Finding and Using Health Statistics

2. Common Terms and Equations

Sampling

It is impossible to study every person in a large population. Instead, researchers study a sample to make estimates about the total population.

A population in the context of statistics refers to a complete set of items (such as people, events, households, institutions, or something else) that are the subject of research. The sample is the sub-set of data taken from the population of interest or target population.

A sample is collected from a sampling frame, or the set of information about the accessible units in a sample. Again, these units could be people, events, or other subjects of interest.¹

Three overlapping circles, with the largest labeled Population (Total population under study), next in size is Sampling Frame (Part of the accesible target population), and the smallest is Sample (Actual units under study)

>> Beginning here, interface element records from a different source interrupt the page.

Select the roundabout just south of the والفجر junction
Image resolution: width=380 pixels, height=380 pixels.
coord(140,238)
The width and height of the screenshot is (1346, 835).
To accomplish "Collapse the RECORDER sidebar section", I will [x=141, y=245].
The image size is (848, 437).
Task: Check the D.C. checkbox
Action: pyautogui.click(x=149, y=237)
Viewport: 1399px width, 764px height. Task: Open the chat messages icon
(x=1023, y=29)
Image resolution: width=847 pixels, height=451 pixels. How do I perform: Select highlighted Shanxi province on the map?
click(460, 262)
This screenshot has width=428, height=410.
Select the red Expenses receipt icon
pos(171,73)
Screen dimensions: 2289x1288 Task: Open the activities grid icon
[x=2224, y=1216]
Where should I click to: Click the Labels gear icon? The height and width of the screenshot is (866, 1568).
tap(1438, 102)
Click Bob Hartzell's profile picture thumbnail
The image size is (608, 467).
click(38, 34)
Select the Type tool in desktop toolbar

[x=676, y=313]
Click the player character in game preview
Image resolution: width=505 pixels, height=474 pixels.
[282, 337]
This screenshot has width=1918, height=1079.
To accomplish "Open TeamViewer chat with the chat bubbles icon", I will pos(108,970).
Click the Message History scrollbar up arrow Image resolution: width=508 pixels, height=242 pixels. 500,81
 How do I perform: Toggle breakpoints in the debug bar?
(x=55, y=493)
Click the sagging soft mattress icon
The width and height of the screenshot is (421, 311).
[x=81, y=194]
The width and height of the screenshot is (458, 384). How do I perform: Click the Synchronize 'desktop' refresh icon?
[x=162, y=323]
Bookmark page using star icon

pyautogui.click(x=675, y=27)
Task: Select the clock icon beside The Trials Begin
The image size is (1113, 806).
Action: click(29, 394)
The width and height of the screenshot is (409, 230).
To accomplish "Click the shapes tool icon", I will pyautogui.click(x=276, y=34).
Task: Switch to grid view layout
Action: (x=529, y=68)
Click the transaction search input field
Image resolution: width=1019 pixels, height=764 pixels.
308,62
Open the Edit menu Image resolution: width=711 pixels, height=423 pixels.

Population, Sampling Frame, Sample²

Sampling is the method you use to pick individuals out of the group to study. This can be done by random, by convenience or even self-selected. The goal of sampling is to approximate the characteristics that are relevant to the research question about a larger population. The sample must be representative so that researchers can make inferences about the larger population.

Below is a diagram showing the connection between population and sample size. From the population, we take a sampling to create the sample size. Then, from the sample size, we can make inferences about the population if the sample is representative of the population. When you have studied your sample you infer that what you have learned applies to the whole population. If your sample is representative, or very similar to the population, you have a strong case to say that the same things you found in the sample also apply in the population.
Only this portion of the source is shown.